### Texto da página

Imagem ex-librisOpinião do Estadão

Comércio volta ao nível pré-covid

Em dois meses as vendas do varejo sobem mais que a produção industrial

Exclusivo para assinantes
Por Notas & Informações
3 min de leitura

O consumidor voltou às compras, os varejistas veem o faturamento crescer e o auxílio emergencial, ao contrário da cloroquina, tem sido um remédio de efeito comprovado. No varejo, o volume vendido, depois de aumentar 14,4% em maio e 8% em junho, retornou, até com pequena folga, ao nível de fevereiro, quando o novo coronavírus ainda parecia um risco distante. Na indústria a recuperação tem sido bem mais lenta. Tendo caído 26,6% em março e abril, a produção continuou, no fim do semestre, abaixo do patamar anterior à queda.

Para os lojistas a vida está mais próxima da normalidade. No semestre, a receita nominal foi parecida com a de um ano antes (+0,1%). Em 12 meses houve até um avanço de 2,8%, embora o volume tenha aumentado apenas 0,1%. Mas o volume vendido em seis meses foi 3,1% menor que o contabilizado de janeiro a junho de 2019. Na comparação com o ano anterior, foi o pior semestre desde o segundo de 2016 (-5,6%), ainda na última recessão.

Mas o mundo se move e também o dia a dia das famílias se aproxima do normal, depois do distanciamento social mais severo. As pessoas continuaram comendo e usando produtos de higiene e limpeza, na fase de isolamento. As vendas de farmácias e de supermercados parecem ter crescido modestamente, nos dois meses finais do semestre, mas só porque foram menos afetadas no pior momento da crise. A história é diferente no caso de vários outros bens. As vendas de tecidos, vestuário e calçados diminuíram 42,2% em março e 68,8% em abril. Com a reação, aumentaram 96,3% em maio e 53,2% em junho.

A melhora é mais sensível quando se trata do comércio mais voltado para o dia a dia das famílias, como alimentos, produtos de higiene, beleza e limpeza, roupas, sapatos, eletrodomésticos, livros, jornais e papelaria. Bens como esses aparecem agrupados em oito grandes categorias. Para um quadro mais completo é preciso acrescentar duas categorias: veículos, motos e seus componentes (+35,2%) e material de construção (+16,6%). Os dez grandes grupos compõem o varejo ampliado. Considerado esse conjunto, o volume vendido em junho foi 12,6% maior que o de maio e 0,9% menor que o de um ano antes.

### Material fornecido
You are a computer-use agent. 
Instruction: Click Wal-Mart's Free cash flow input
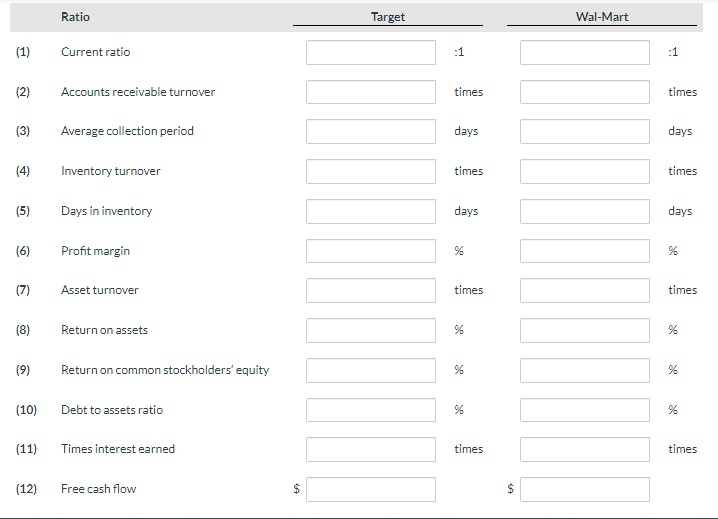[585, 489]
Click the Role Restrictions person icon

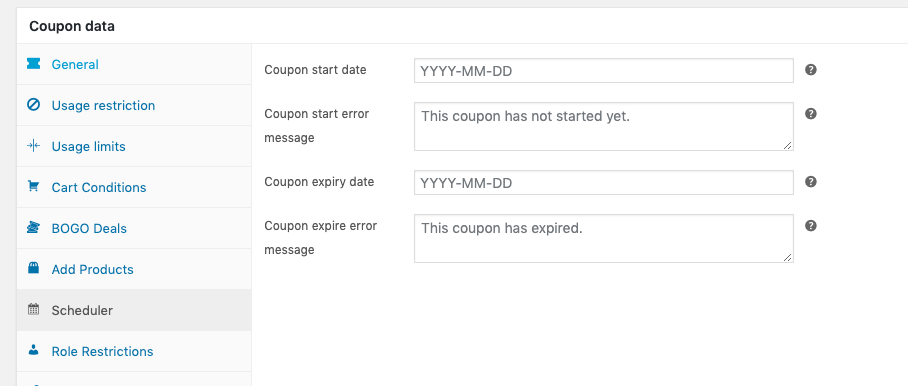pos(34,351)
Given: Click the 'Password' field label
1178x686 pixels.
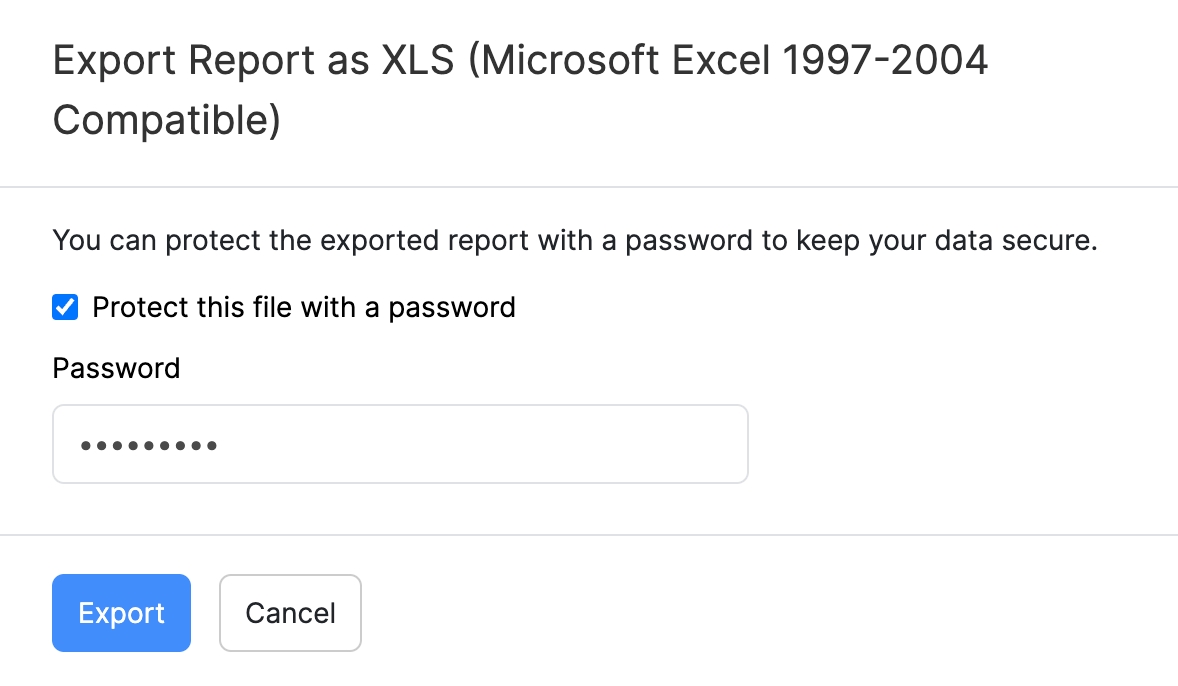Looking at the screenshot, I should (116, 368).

...

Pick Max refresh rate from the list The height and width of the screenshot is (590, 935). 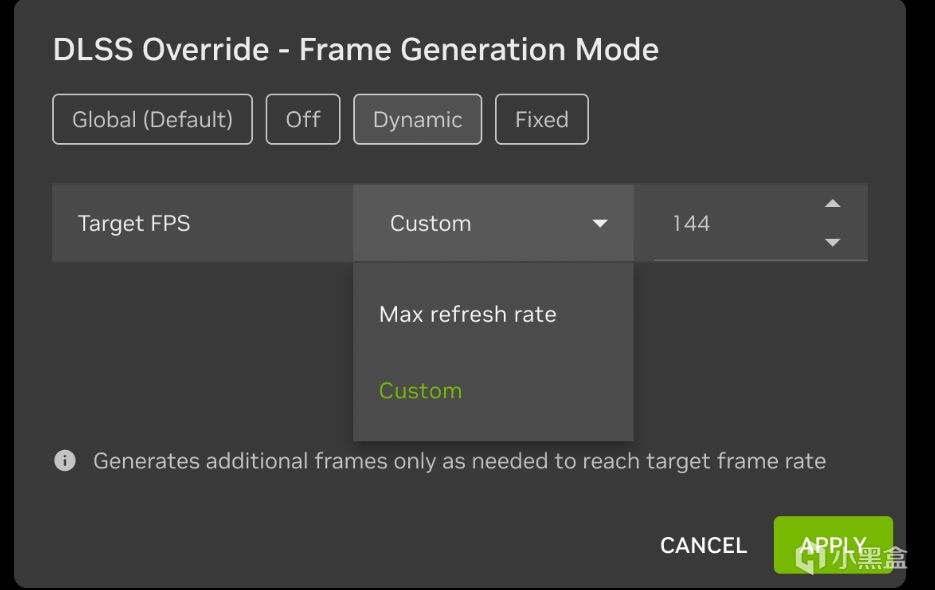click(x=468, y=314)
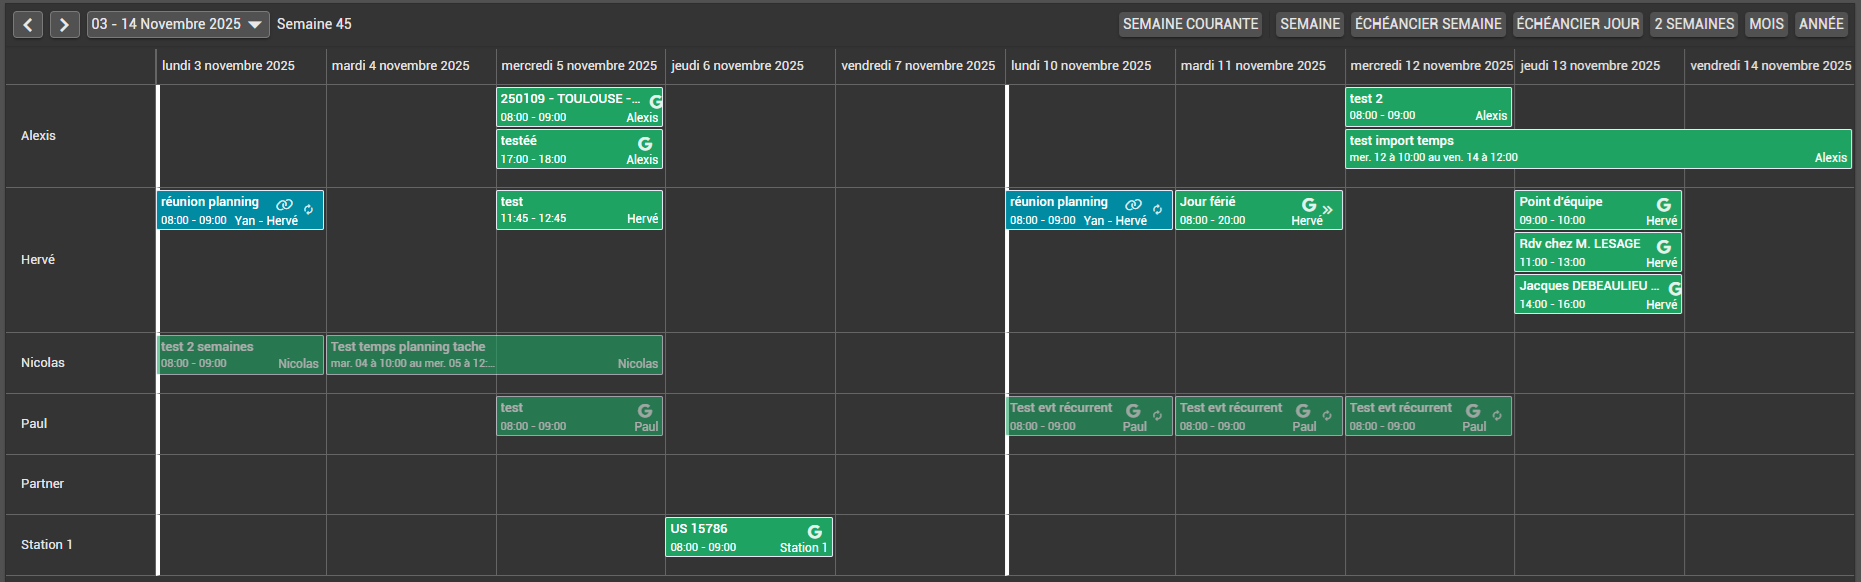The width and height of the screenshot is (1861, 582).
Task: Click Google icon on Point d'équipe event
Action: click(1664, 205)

### Sobre a tarefa
Troque "varejo" por "comércio" no trecho do texto da página que começa em "Em dois meses" e segue até "anterior à queda.", e escreva o trecho com a troca feita.

### Resposta da tarefa
Em dois meses as vendas do comércio sobem mais que a produção industrial

Exclusivo para assinantes
Por Notas & Informações
3 min de leitura

O consumidor voltou às compras, os varejistas veem o faturamento crescer e o auxílio emergencial, ao contrário da cloroquina, tem sido um remédio de efeito comprovado. No comércio, o volume vendido, depois de aumentar 14,4% em maio e 8% em junho, retornou, até com pequena folga, ao nível de fevereiro, quando o novo coronavírus ainda parecia um risco distante. Na indústria a recuperação tem sido bem mais lenta. Tendo caído 26,6% em março e abril, a produção continuou, no fim do semestre, abaixo do patamar anterior à queda.